Alors que les tensions géopolitiques s’intensifient, la sécurité de l’Union européenne est plus que jamais au cœur des préoccupations. Selon des informations exclusives obtenues par notre rédaction, un rapport confidentiel pointe du doigt les vulnérabilités du dispositif de contre-espionnage européen face à la recrudescence des menaces hybrides, en particulier celles émanant de la Russie. Ce document, rédigé par l’ancien président finlandais Sauli Niinistö à la demande de la Commission européenne, formule des recommandations ambitieuses pour renforcer la coordination du renseignement au sein de l’UE. Décryptage.
Une Europe sous la menace d’activités malveillantes
Le constat dressé par Sauli Niinistö est sans appel : le territoire de l’Union européenne est confronté à une « augmentation significative (…) d’activités malveillantes« , des « activités hybrides » de plus en plus « agressives« . La Russie est particulièrement pointée du doigt comme étant à l’origine de ces ingérences croissantes. Face à cette situation préoccupante, l’ancien dirigeant finlandais appelle à une réaction forte et coordonnée des États membres.
Vers un service européen de coopération en matière de renseignement ?
La principale recommandation formulée dans ce rapport confidentiel est la mise en place progressive d’un véritable « service à part entière » de coopération en matière de renseignement au niveau européen.
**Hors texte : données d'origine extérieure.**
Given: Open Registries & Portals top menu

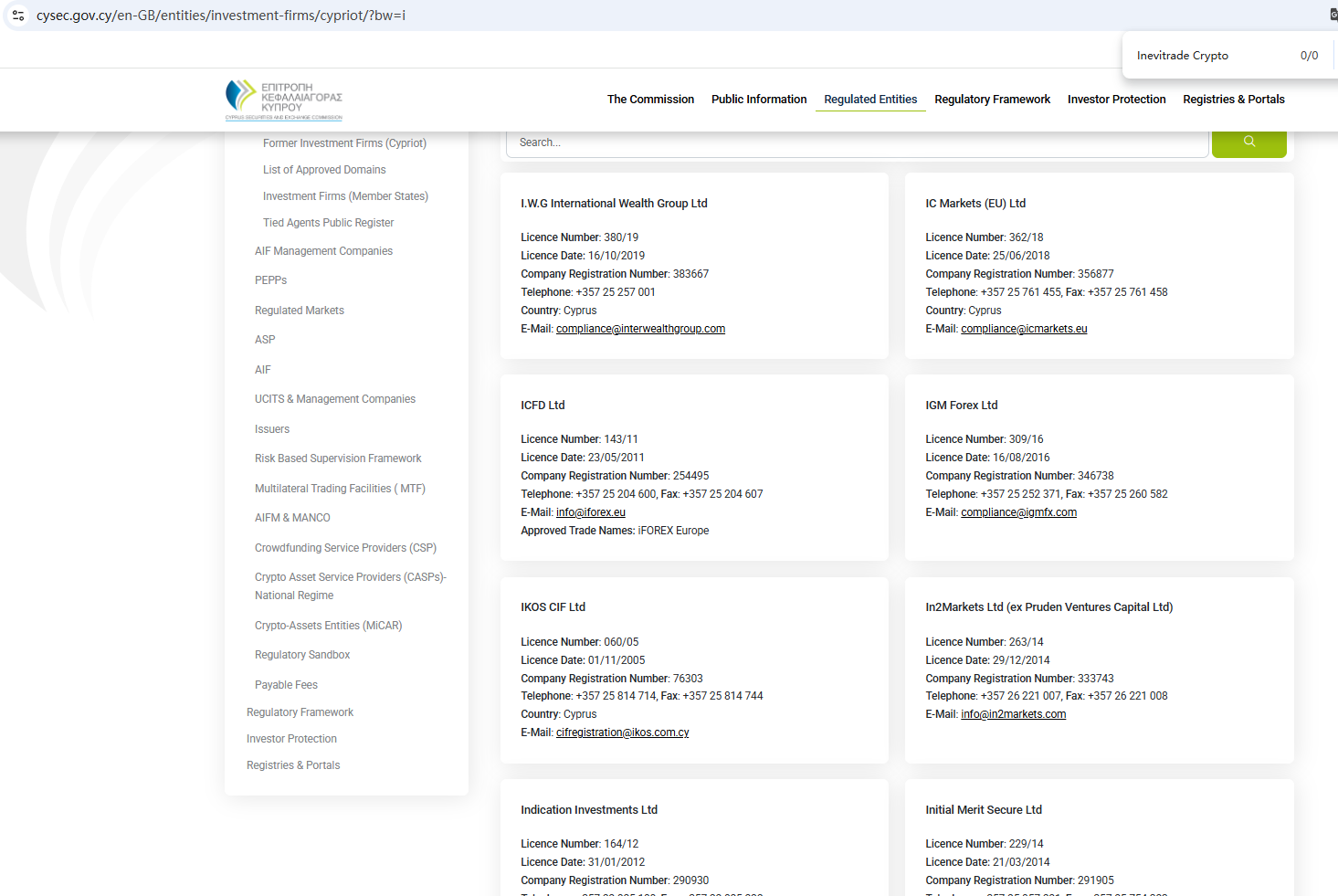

Une telle structure permettrait de mutualiser les ressources et les informations des services de renseignement nationaux pour mieux faire face aux défis sécuritaires communs.
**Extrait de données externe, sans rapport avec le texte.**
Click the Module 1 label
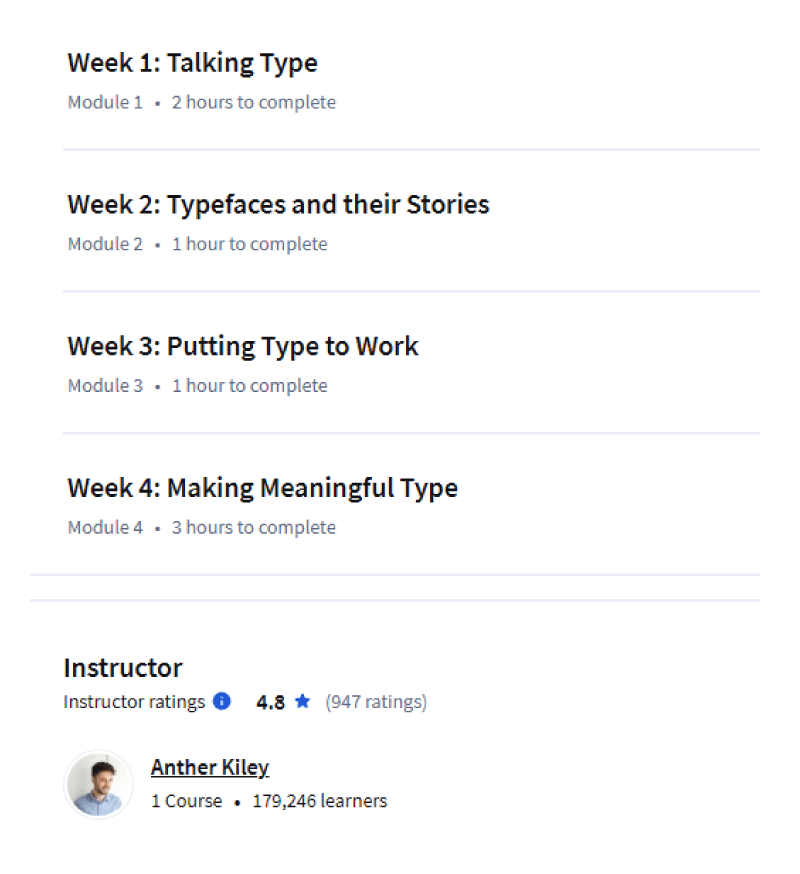Viewport: 800px width, 874px height. tap(105, 102)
Sauli Niinistö insiste sur la nécessité de renforcer la confiance entre les États membres dans ce domaine sensible : « Nous devons nous faire confiance entre nous« , a-t-il déclaré devant la presse à Bruxelles. La création de ce service européen de renseignement se ferait de manière progressive, en commençant par un renforcement de la structure actuelle d’analyse de renseignement de l’UE, le SIAC (Single Intelligence Analysis Capacity).
Harmoniser les règles contre les activités clandestines
Autre axe majeur préconisé par le rapport : l’harmonisation des législations et des pratiques en matière de contre-espionnage entre les 27 États membres. Actuellement, les disparités existantes peuvent être exploitées par les « acteurs malveillants » pour mener leurs activités clandestines en toute impunité.
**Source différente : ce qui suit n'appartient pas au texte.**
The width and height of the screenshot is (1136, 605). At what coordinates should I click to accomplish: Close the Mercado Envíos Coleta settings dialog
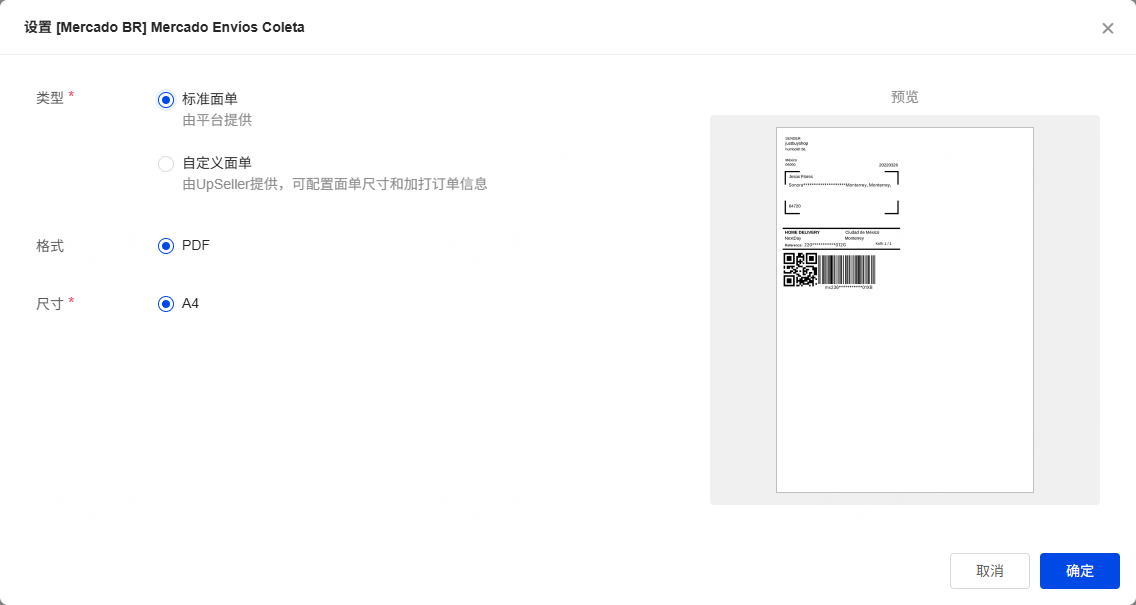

Parmi les pistes évoquées, figure notamment la création d’une « base de données commune sécurisée sur les personnes à haut risque« . L’objectif serait d’éviter qu’un espion hostile expulsé d’un pays de l’UE puisse être redéployé dans un autre État membre. Le rapport suggère également de « limiter si nécessaire » la circulation des diplomates ou des ressortissants de pays considérés comme une menace en termes d’espionnage ou de sabotage.
Développer une « culture du contre-espionnage » au sein de l’UE
Au-delà des aspects techniques et réglementaires, Sauli Niinistö appelle de ses vœux le développement d’une véritable « culture du contre-espionnage » parmi les États membres. Il s’agit de favoriser une prise de conscience collective des enjeux et des menaces, ainsi qu’une coopération accrue entre les services concernés.
Cette ambition se heurte toutefois aux réticences historiques de certains pays, peu enclins à partager leurs informations sensibles ou à voir émerger une agence européenne qui ferait de l’ombre à leurs propres services. Le chemin vers une Europe du renseignement semble encore long et semé d’embûches.
Un rapport qui fera date
Commandé il y a six mois par la présidente de la Commission européenne Ursula von der Leyen dans le contexte de la guerre en Ukraine, ce rapport très attendu sur la défense et la sécurité de l’UE fera sans nul doute date. Ses recommandations ambitieuses sont à la hauteur des défis auxquels est confrontée l’Union.
« La guerre de Poutine en Ukraine constitue la plus grande menace pour notre sécurité« , a souligné Ursula von der Leyen en recevant le rapport. « Les dépenses de défense de la Russie sont en train de dépasser les montants collectifs de tous les États membres européens réunis. Nous devons donc intensifier nos efforts.«
Reste à savoir si les dirigeants européens sauront surmonter leurs divergences pour mettre en œuvre ces réformes d’envergure. L’avenir de la sécurité européenne en dépend. Notre rédaction continuera de suivre ce dossier brûlant de près dans les semaines et mois à venir.